In the late Fifties British Railways decided it wanted to completely rebuild the station. London County Council agreed to the demolition as long as the arch was put back up elsewhere. At this remove it is hard to say if anyone on either side actually believed this would happen. However, as a journalist who has observed these machinations at local and national level I have a degree of cynicism. BR complained it would cost too much money. Another plan to jack the arch up on rollers and move it elsewhere was also discounted as being too expensive and uncertain.
The Great Hall was definitely doomed but the arch hung in the balance.
Architects, students, the Victorian Society, John Betjemen and others all protested. GH Slater, a student, said the demolition was ‘an act of vandalism by the government’.
In October 1961, a deputation led by Sir Charles Wheeler, the head of the Royal Academy, saw the then prime minister, Harold Macmillan, to plead against demolition. Macmillan, who was mad on motorways, responded with the familiar two-faced waffle of the Tory moderniser. He said he was impressed by the arguments advanced in favour of the arch’s historical importance but it was standing in the way of progress. He also cited expense and the alleged lack of a location to put the arch. The Times opined that the arch was ‘not worth saving’ and the money better spent on ‘sensible town planning’. Well, we know how that turned out.

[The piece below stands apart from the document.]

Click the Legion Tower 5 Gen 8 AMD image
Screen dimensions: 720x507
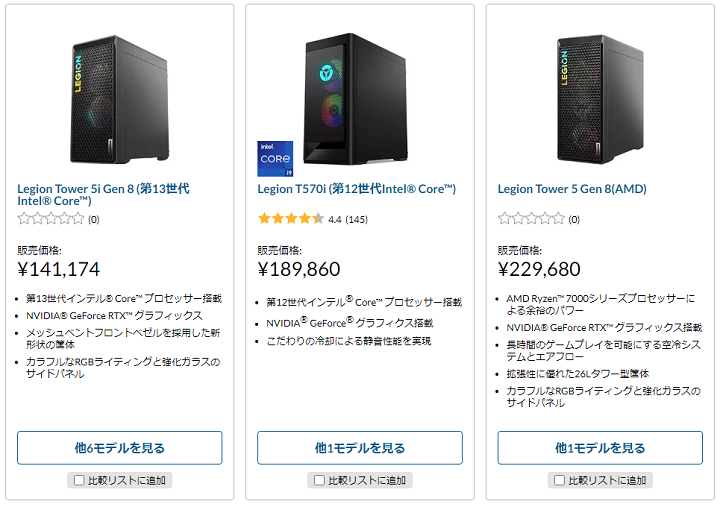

Demolition of the arch began in November 1961 and the Great Hall was knocked down soon after.
I dare say it was too small for the growing population, but I have no doubt it could have been accommodated into a new design if there had been the will to do it.
Sixty per cent of the stones from the arch were found at the bottom of the River Lea in east London in 1996.
There has long been a campaign to salvage them and rebuild the arch. Some stones were put on display in 2015: https://www.eastlondonadvertiser.co.uk/news/heritage/euston-arch-finds-its-way-back-home-after-50-years-languishing-in-river-lea-1-4061265
A few other relics remain: the gates from the arch are in a museum, as is the statue of George Stephenson from the Great Hall. The lodges that stood beside the arch are now bars. It has been said that by the time the new station was finished the planners realised there was enough room for the arch after all.
The new Euston was an ugly low box designed by British Rail architects in what is known as the international style. Its dreariness is the only extraordinary thing about it.
The Times changed its tune in due course. Richard Morrison wrote in 2007 that “even by the bleak standards of Sixties architecture, Euston is one of the nastiest concrete boxes in London ... The design should never have left the drawing-board”.
The whole affair of Euston’s destruction is now considered one of the most grievous acts of official vandalism in Britain, and that is saying something.
I occasionally daydream that the Great Hall survived and imagine walking its precincts a bit drunk at a late hour under the blazing globular lamps of London stations. These reveries are aided by encounters in writing, such as in the memoirs of the Fitzrovian dandy Julian Maclaren-Ross, who wrote about spending the night there in Some Time I Shall Sleep Out. He describes entering the huge hall with a companion late at night to sleep, ‘where every cough raised a hollow echo, and where the benches, padded in scarlet leather, were almost all occupied by sleeping people: some huddled in pairs, others – fortunate to secure a bench to themselves – stretched out full length with their feet up…I started suddenly back in alarm. Towering above me was a gigantic figure, sightless and square-bearded, carved out of snuff-coloured stone and clutching a scroll.
“Stephenson,” the officer said. “The Rocket, you know. Gives one quite a turn, doesn’t he?”’
The moral of the story of Euston’s destruction has been but partially learned. Look about you. Pubs and houses vanish and horrors spring up in their place. London is once again in the grip of a fevered cycle of demolition and rebuilding. In England, the wrecking ball rarely sleeps.